## EXERCISE OBJECTIVE
All of the entries below are to be copied word for word.

[SUPPLIED RECORDS — start]

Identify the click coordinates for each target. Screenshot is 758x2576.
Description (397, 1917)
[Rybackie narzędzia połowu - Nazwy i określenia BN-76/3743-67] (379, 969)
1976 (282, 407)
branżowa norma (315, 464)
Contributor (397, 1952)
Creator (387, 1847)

[SUPPLIED RECORDS — finish]

## YOUR RESPONSE
Identify the click coordinates for each target. Screenshot is 758x2576.
Description (397, 1917)
[Rybackie narzędzia połowu - Nazwy i określenia BN-76/3743-67] (379, 969)
1976 (282, 407)
branżowa norma (315, 464)
Contributor (397, 1952)
Creator (387, 1847)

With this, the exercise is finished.